Hayatın her yerine dokunurdu. Ruhun sınırlarını hissettiren şarkılardan.
Hayata teslimiyeti çok asilceydi Cohen’in.
Ağlamadan anlatırdı her şeyi tek tek.
Ve en zoru da, bunu yüzlerce kez damıtılmış cümlelerle yapardı.
Benim gibi şarkı yazmaya gönlünü vermişlere, ışıktı. Dersti.
‘Bu iş uğraşa uğraşa, yaza boza böyle yapılır’dı.
Kelimeleri, bir kuyumcunun gece yarısı masa lambası altında büyüteçlerle yerleştirdiği mücevherler gibiydi.
Cımbızla taşınırdı sanki şarkıya. Öylesine bilindik bir laf etmemek için yıllarını verirdi. Söyleyecekse, Cohen gibi söyleyecekti.
‘Bir çatlak var her şeyde / ışık böyle sızıyor içeriye’ derdi Anthem (ilahi) şarkısında.
Her şeyde bir çatlak olduğunu ondan öğrendim ben. Buna sızlanmamayı da.
‘Going home’ şarkısında, ‘A brief elaboration of a tube’ diyor insana. ‘Özenle işlenmiş bir boru...’
İçimizdeki, ağzımızdan anüse uzanan borudan bahsediyor.
Biz, onun detaylandırılmışımdan başka bir şey değiliz diyor.
Kendimi bazen süslü bir borudan ibaret görmek beni rahatlatıyor.
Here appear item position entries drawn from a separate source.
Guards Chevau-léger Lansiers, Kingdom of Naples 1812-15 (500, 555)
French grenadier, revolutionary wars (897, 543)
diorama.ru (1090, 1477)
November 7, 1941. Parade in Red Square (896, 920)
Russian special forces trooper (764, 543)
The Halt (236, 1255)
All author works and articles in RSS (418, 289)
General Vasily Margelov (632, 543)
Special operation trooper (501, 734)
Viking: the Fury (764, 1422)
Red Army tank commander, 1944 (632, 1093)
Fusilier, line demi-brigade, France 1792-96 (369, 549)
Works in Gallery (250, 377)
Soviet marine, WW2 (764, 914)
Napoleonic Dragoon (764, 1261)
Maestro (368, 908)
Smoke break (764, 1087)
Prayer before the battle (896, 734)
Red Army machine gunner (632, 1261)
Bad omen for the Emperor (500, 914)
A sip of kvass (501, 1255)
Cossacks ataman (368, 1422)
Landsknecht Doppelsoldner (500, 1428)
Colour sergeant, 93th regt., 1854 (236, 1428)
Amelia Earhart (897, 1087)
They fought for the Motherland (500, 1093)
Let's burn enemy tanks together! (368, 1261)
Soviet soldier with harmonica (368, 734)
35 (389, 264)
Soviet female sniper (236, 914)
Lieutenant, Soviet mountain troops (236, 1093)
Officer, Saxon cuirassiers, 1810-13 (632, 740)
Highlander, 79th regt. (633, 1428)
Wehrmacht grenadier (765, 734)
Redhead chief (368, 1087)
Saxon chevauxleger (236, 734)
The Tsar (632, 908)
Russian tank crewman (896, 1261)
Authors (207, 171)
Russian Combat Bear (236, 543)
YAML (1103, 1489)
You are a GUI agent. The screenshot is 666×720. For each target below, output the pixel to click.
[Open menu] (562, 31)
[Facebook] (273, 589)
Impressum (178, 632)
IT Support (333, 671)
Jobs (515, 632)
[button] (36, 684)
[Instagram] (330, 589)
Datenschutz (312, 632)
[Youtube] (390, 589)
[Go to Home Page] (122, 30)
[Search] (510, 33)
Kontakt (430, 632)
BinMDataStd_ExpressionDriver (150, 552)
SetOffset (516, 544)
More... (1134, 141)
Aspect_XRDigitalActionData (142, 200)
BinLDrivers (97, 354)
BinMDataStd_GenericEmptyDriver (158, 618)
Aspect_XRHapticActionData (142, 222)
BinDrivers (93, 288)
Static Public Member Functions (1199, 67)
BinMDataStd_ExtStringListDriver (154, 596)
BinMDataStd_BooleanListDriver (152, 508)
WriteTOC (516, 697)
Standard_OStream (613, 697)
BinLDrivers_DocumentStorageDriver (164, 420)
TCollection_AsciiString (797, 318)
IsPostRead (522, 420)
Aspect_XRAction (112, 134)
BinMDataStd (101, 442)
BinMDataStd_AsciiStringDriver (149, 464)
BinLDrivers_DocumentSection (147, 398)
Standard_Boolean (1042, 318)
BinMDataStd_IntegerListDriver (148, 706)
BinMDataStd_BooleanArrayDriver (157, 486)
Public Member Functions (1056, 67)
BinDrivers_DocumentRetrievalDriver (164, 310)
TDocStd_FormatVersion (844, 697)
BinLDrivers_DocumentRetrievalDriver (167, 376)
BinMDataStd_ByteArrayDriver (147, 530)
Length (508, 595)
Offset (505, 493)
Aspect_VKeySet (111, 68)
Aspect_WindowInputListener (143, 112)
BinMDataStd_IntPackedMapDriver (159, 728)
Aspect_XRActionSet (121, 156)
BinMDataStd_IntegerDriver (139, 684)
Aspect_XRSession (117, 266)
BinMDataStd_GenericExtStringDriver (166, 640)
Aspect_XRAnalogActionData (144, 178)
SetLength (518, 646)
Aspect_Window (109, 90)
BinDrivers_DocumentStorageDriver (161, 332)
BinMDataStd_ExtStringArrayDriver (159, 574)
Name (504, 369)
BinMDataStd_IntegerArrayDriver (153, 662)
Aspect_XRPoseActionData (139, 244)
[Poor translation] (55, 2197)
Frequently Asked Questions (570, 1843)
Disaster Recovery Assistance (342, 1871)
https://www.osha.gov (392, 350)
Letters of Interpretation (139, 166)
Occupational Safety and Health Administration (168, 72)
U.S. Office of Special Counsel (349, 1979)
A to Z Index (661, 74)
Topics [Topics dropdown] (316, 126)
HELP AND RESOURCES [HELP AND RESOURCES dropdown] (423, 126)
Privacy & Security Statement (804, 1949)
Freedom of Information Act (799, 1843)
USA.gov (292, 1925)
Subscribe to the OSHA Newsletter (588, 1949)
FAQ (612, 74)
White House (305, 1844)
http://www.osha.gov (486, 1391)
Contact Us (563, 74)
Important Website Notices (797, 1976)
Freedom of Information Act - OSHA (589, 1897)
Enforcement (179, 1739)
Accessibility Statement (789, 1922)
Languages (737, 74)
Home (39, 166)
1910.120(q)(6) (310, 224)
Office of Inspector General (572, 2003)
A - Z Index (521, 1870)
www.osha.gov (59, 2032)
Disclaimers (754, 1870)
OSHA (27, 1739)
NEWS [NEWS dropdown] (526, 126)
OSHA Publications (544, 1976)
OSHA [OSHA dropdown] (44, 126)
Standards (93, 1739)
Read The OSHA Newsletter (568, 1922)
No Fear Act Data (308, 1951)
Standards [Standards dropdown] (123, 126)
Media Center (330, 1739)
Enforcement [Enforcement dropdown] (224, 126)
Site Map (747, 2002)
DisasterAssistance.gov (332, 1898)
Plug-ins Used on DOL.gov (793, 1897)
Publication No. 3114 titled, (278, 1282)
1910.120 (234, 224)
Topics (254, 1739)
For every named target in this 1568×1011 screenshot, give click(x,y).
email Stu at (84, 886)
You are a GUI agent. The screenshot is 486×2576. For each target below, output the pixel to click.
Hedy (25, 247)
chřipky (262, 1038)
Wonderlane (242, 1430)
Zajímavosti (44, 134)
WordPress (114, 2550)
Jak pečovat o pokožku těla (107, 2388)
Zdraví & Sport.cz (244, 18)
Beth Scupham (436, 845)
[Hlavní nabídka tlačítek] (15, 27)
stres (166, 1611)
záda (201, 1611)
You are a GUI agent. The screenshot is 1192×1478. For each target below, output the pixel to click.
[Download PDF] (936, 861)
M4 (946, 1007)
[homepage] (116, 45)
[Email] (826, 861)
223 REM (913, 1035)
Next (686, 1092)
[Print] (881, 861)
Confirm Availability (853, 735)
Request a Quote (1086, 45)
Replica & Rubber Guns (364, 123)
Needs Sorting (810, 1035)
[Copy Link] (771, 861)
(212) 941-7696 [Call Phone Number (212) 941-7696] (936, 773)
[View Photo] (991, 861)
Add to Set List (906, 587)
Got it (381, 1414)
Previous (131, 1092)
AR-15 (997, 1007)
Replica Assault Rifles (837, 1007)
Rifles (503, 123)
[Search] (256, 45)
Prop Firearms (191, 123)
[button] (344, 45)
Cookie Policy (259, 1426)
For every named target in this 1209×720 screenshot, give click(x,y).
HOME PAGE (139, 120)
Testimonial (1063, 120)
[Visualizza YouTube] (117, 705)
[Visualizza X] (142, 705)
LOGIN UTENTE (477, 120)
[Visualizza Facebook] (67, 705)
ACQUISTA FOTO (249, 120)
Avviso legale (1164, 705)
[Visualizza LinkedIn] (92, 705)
Hayvanlarla kucaklaşıyorum içimde. Bir kuştan, böcekten çok da farklı değilim, böyle bakıldığında diyorum.
Her şarkıda mutlaka gelişi güzel yazılmış bir satır bulursunuz.
Kafiye için yazılmış ya da bir önceki satırın güzelliğine sığınmış, sıradan bir cümle.
Leonard Cohen’de bulamazsınız. Öylesine yazılmış tek satır yoktur onda.
Bir röportajında demiş ki: Kimsenin hayatı, tam da istediği gibi gitmemiştir. İyi bir şarkının görevi, bu yenilginin yalnızlığını insanın omuzundan alıp paylaştırmaktır. İnsanlığın tamamı yeniliyorsa, yenilginde yalnız sayılmazsın. Yenilgi her şeyin gerçeği, bütün mizahın da kaynağıdır. Herkes, hayat yolculuğunda, yanında oturan adama, ‘İşte böyle, değil mi?’ deme ihtiyacı duyar.
Leonard Cohen gitti ama sesi ve kelimeleri bize anlatmaya devam edecek.
Biz de, süslü borularımızdan kafamızı kaldırıp, çatlaklardan sızan ışığına bakıp, avunacağız.